═════ RECORDS PROVIDED

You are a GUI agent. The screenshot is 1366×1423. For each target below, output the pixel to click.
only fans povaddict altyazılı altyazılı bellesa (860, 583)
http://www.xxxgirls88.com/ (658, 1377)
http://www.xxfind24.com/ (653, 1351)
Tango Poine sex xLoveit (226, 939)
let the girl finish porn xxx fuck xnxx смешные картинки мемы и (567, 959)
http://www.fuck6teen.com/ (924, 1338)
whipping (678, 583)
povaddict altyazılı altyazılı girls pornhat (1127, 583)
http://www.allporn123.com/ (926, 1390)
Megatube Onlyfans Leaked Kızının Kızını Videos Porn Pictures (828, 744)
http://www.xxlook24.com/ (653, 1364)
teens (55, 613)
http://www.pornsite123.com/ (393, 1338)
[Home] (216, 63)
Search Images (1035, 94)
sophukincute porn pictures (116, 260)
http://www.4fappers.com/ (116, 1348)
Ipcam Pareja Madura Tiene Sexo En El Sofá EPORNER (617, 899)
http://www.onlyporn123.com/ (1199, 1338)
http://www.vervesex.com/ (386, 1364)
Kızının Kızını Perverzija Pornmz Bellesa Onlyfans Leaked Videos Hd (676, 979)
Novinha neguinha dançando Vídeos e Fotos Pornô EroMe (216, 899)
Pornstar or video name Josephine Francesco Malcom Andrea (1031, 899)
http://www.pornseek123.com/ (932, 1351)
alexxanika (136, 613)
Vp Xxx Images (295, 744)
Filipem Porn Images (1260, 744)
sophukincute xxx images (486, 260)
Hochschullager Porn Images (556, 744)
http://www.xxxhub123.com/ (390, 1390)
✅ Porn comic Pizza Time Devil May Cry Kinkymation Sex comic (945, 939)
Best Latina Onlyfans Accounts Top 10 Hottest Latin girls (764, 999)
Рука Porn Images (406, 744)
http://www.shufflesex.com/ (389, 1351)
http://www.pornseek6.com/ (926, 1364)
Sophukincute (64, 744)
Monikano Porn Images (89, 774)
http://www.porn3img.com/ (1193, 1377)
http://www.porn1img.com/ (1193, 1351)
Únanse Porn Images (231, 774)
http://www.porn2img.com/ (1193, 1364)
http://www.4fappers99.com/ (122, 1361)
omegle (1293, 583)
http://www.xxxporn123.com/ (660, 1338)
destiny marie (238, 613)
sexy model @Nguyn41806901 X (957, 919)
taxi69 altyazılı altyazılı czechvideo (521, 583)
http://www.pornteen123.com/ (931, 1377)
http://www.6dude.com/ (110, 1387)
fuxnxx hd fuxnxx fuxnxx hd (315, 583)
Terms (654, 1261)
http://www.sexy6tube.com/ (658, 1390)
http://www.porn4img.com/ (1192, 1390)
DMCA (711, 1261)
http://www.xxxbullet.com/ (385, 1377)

══════════

Exact copies of the line containing "http://www.6dude.com/ (110, 1387)" and of every line after it through the end of the entries are all that should be output.

http://www.6dude.com/ (110, 1387)
fuxnxx hd fuxnxx fuxnxx hd (315, 583)
Terms (654, 1261)
http://www.sexy6tube.com/ (658, 1390)
http://www.porn4img.com/ (1192, 1390)
DMCA (711, 1261)
http://www.xxxbullet.com/ (385, 1377)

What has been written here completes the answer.